Up to 70 Christians were expelled in March from Morocco, where King Mohammed VI is the official leader of Muslims, who make up about 99 per cent of the population.
Moroccan law allows freedom of worship for the country's mostly foreign Christians and a few thousand indigenous Jews, but prohibits any attempts to convert Muslims to another religion.
The expelled aid workers and priests have mainly been Protestants of various nationalities, including Dutch, American, British, New Zealand and Korean citizens.
Among them were 16 Christians running an orphanage in Ain Leuh in the northern Atlas mountains.
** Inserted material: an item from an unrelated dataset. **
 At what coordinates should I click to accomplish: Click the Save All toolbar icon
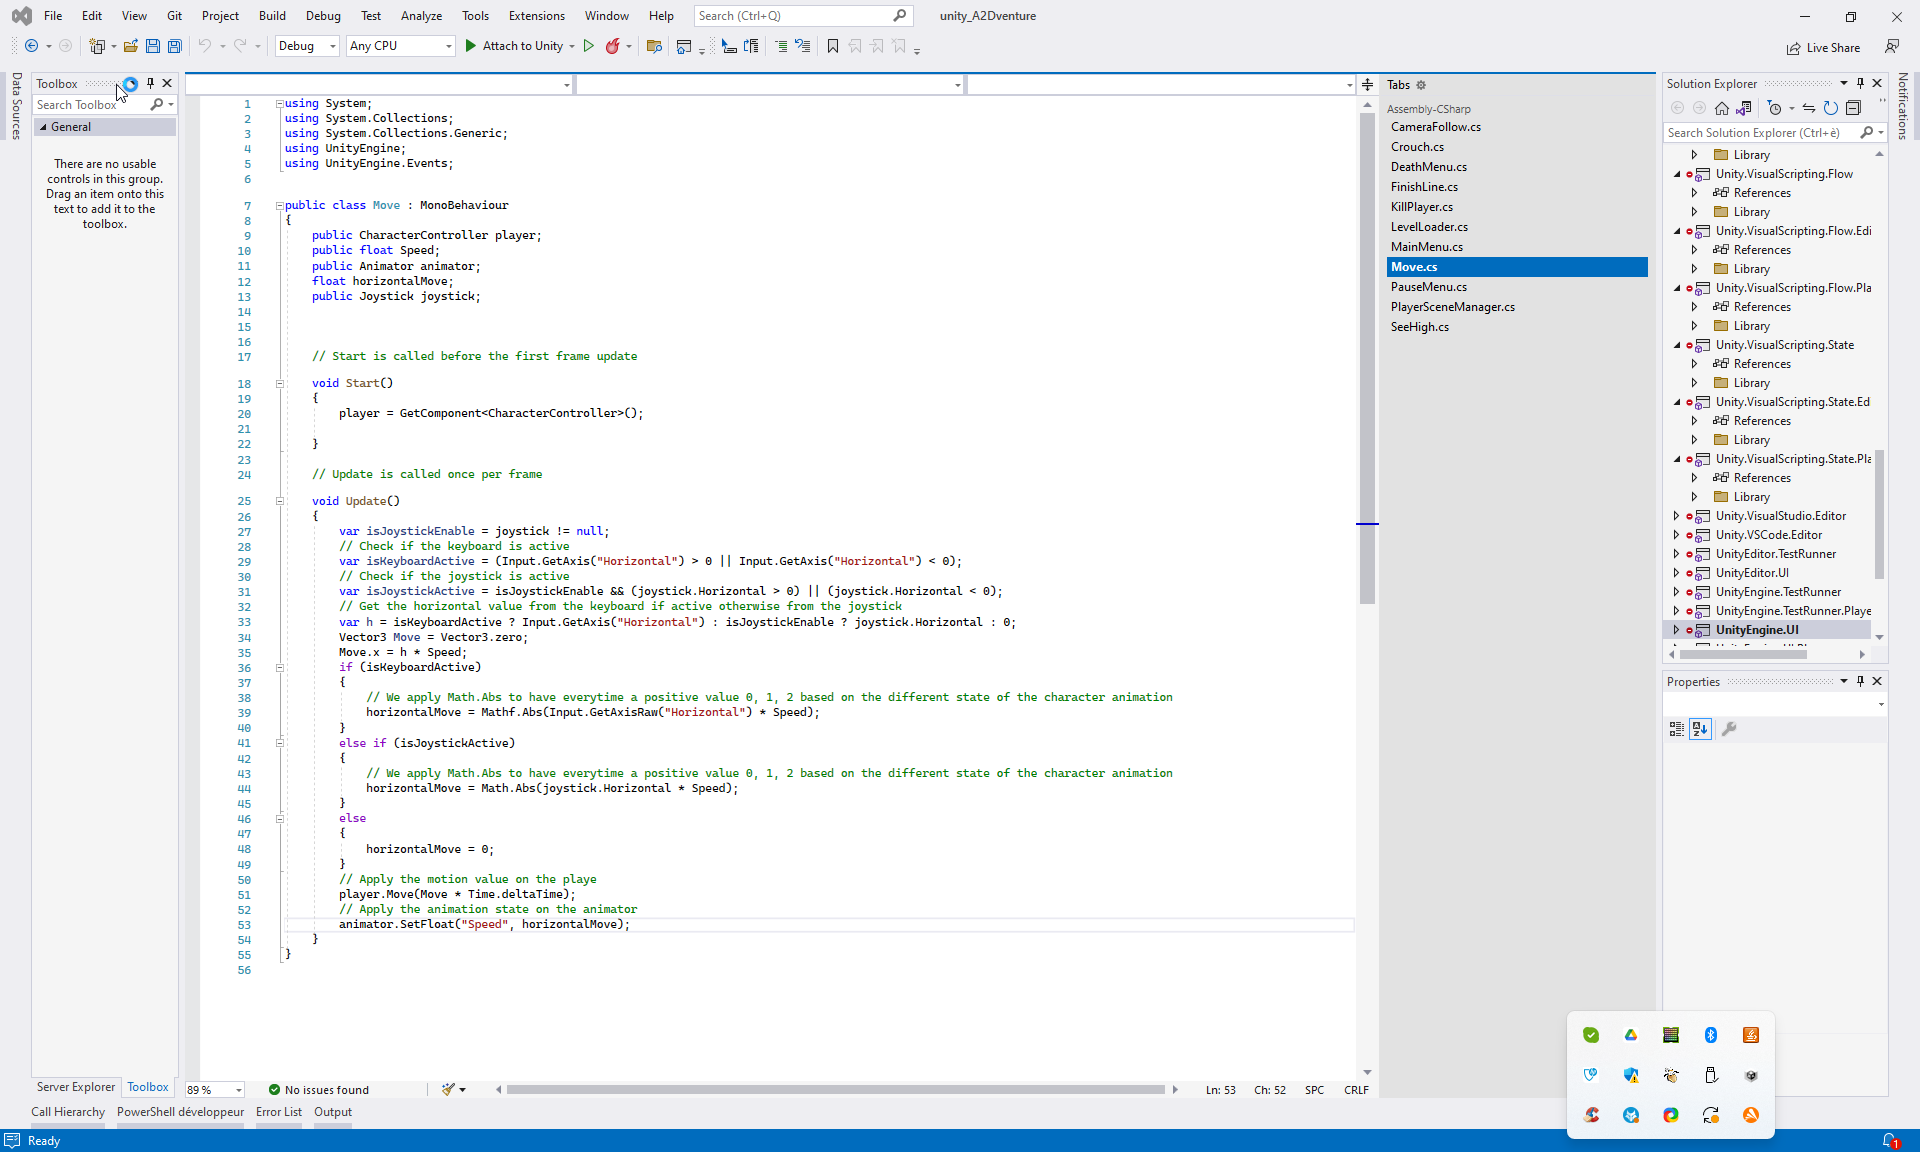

There, they raised Moroccan orphans and abandoned children, some of whom had been brought to them by the local authorities themselves, the weekly Tel Quel reported.
When the Christians were suddenly ordered to leave, the children were brutally separated from people whom they considered their parents, the magazine said.
The group running the orphanage had promised to raise the children as Muslims, and they were taught Islamic religion by Muslim teachers.
The orphanage had been operating for a decade in Ain Leuh, where some of the locals described the Christians as discreet and respectful people, Tel Quel said.
The Interior Ministry, however, said hundreds of leaflets and CDs pointing at proselytism had been seized in the village.
A few years earlier, Moroccan newspapers had quoted some of the children as saying that they were learning Christian songs at the orphanage.
'If these people were suspected of proselytism, they should have been brought to trial and allowed to have lawyers' instead of just being expelled, lawyer Abderrahim Jamai said.
US and Dutch diplomatic representatives also criticized the expulsions, while Western media spoke of a crackdown on Christians.
Morocco has occasionally expelled small groups of Protestants, but those who had to leave in March even included an Egyptian Catholic priest based in the Tangier diocese.
'Never before had a Catholic been expelled for religious reasons from this diocese,' Tangier archbishop Santiago Agrelo told the Spanish daily El Pais.
'We enjoy freedom of worship in Morocco, but ... there is no freedom of religious conscience,' Agrelo added.
The clampdown on Christians 'could be a political strategy aimed at Islamic fundamentalism, which is a much bigger problem for Morocco than the small number of Christians there,' says Doris Gray, a specialist on women and Islam in Morocco at Florida State University.
'The government wants to show the Islamists that Morocco needs nothing more than its traditional brand of Islam, and that it won't tolerate proselytizing by Islamists any more than by Christians,' Gray told the German Press Agency dpa.
However, there is also genuine concern in Morocco over what is perceived as increasing proselytizing conducted mainly by US-funded evangelical groups, according to analysts in Rabat.
'We do not want Morocco to become inward-looking,' but covert missionaries were trying to convert poor people in urban and rural areas, said Abdelhamid Aouad of the nationalist party Istiqlal.
While large Christian churches such as the Catholic or Russian Orthodox ones are not seen as engaging in proselytism, they could eventually follow the example of the evangelical groups, sources close to the government told dpa.
Hundreds of Moroccans are estimated to have converted to Christianity. Some of them may have been motivated by the generous funds handled by missionary groups, analysts said.